A ∼84 nm SiO₂ film was deposited onto Menzel Gläser (rectangular) or Wilco Well (circular) glass substrates by either E-beam, or thermal Physical Vapor Deposition, using an EvoVac (Ångstrom Engineering) or L560K (Leybold) evaporator. The thickness of the films was verified by ellipsometry (SD 2000 Philips). No pre-cleaning was performed before deposition. The substrates were stored at room temperature prior to use.

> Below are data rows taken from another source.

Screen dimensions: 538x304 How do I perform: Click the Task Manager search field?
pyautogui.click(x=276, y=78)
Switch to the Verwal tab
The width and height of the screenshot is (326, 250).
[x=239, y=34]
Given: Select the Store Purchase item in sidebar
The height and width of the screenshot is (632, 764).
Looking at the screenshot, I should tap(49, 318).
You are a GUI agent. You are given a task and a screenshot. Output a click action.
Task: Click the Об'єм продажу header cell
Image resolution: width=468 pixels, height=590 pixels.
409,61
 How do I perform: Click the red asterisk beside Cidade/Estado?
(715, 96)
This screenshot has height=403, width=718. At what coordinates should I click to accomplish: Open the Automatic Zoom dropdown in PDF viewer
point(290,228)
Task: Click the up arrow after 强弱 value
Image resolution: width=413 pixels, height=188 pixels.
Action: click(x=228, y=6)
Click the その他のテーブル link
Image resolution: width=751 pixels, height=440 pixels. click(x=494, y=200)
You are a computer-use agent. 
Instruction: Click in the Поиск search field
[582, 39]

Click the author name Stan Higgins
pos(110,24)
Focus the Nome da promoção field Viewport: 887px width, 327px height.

Formation of lipid nanotube network and protocells

The lipid nanotube network on a solid supported bilayer was formed as described earlier³. Briefly, a stock suspension of multilamellar lipid reservoirs containing 50% soybean polar lipid extract, 49% E. coli polar lipid extract and 1% Rhodamine-PE or Cy5-PE were prepared by the dehydration/rehydration method⁴⁵. An aliquot of 4 µl from this suspension was dehydrated in a desiccator for 20 min. The dry film was rehydrated with ∼1 ml of HEPES buffer containing 10 mM HEPES and 100 mM NaCl, pH 7.8, for 10 min to form multilamellar reservoirs. The reservoirs were then transferred into an open-top observation chamber on a SiO₂ substrate. The chamber contained ∼1 ml of HEPES buffer with 10 mM HEPES, 100 mM NaCl and 4 mM CaCl₂, pH= 7.8. On the SiO₂ substrate the reservoirs self-spread as a double bilayer. The distal bilayer ruptures⁸, and a nanotubular network forms on the proximal bilayer³. Protocells on nanotubes were either formed spontaneously overnight (RNA redistribution experiments) or within seconds or minutes using local IR-B radiation (nucleation, growth and fusion).

Heating system

The lipid-nanotube network was heated locally using IR-B laser radiation through a flat optical fiber tip. A 1470 nm semiconductor diode laser (Seminex) in combination with a 50 µm core diameter, 0.22 NA multimode optical fiber (Ocean Optics). The fiber was prepared by removing the outer sheath cladding, followed by carefully cutting and polishing using a fiber cleaning kit (Ocean Optics). The fiber was positioned using a 3-axis water hydraulic micromanipulator (Narishige, Japan) and the tip was located at 50 µm from the surface, resulting in a volume of approximately 1 nL being efficiently heated. Three different laser intensities were employed. The laser current was adjusted to 0.72 A (protocell nucleation), 0.97 A (growth) and 1.21 A (fusion). The temperature was determined directly by a micro-thermocouple in-situ (cf. supplementary information S2 for details).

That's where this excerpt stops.